Conscience is something very sacred. It gives us a sense of right
and wrong and urges us to do the right thing. Conscience is what
compelled Franz Jagerstatter to refuse to enlist in Hitler’s army.
On this day, August 9, 1943, this humble farmer was executed for
following his conscience. Conscience is what compelled Rosa Parks
to say, “No, I cannot sit in the back of the bus anymore.”
Conscience is what compels Janice Sevre-Duszynska and the other
women to say, “No, we cannot deny our call from God to the
priesthood.” And it is our conscience that compels us to be here
today. How can we speak out against the injustice of our country’s
foreign policy in Latin America and Iraq if we are silent about
the injustice of our church here at home?

Janice, all of us present in this church today, and the many who
cannot be here, support you and walk in solidarity with you in the
struggle for peace, justice and equality.

May our loving God bless you in your ministry and journey of
faith.

Despite Vatican warning, Father Bourgeois firm on women’s
ordination

By Dennis Sadowski
Catholic News Service

WASHINGTON (CNS) — Despite being threatened with excommunication
by the Vatican’s Congregation for the Doctrine of the Faith,
Maryknoll Father Roy Bourgeois said he would not recant his belief
that women should be ordained as Catholic priests.

“There’s nothing that Rome can do to me to take away the peace,
the clarity I have on this issue,” Father Bourgeois told Catholic
News Service Nov. 12. “No matter what the consequences, I feel I
am doing the right thing.”

Father Bourgeois sent a letter to congregation officials Nov. 7
outlining his stance on women’s ordination and how he believes
church “teaching on this issue is wrong and does not stand up to
scrutiny.” He said the issue is one of conscience and that he
cannot recant something of which he remains firmly convinced.
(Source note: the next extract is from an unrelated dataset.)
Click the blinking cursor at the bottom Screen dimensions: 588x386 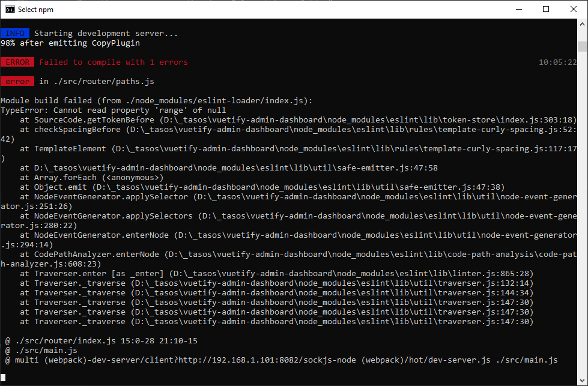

The letter was made public Nov. 11 by the priest’s attorney, Bill
Quigley, in New Orleans, La.

The 69-year-old priest said his letter was in response to an Oct.
21 notice from the Vatican congregation, headed by Cardinal
William J. Levada, an American, that gave him 30 days to recant
his belief and public statements about the ordination of women or
be excommunicated.

Known widely for his 19-year campaign to close a U.S. army school
at Fort Benning, Ga., that trains Latin American soldiers, Father
Bourgeois attracted the attention of the leaders of his order and
church officials following his participation in a reported
ordination ceremony sponsored by Roman Catholic Womenpriests Aug.
9 in Lexington, Ky.

In August Father Bourgeois said he concelebrated the liturgy,
delivered the homily and laid hands on longtime friend and fellow
peace activist Janice Sevre-Duszynska during what traditionally
would have been the ordination rite at the ceremony in a Unitarian
Universalist church. He said he was invited to the ceremony by
Sevre-Duszynska and decided to participate after a period of
discernment.

He received a canonical warning from Maryknoll leadership during
an Aug. 18 meeting with representatives of the order’s General
Council in Maryknoll, N.Y. At the time, Father Bourgeois said he
hoped the issue was settled because he had no intention of
participating in any other such ceremony.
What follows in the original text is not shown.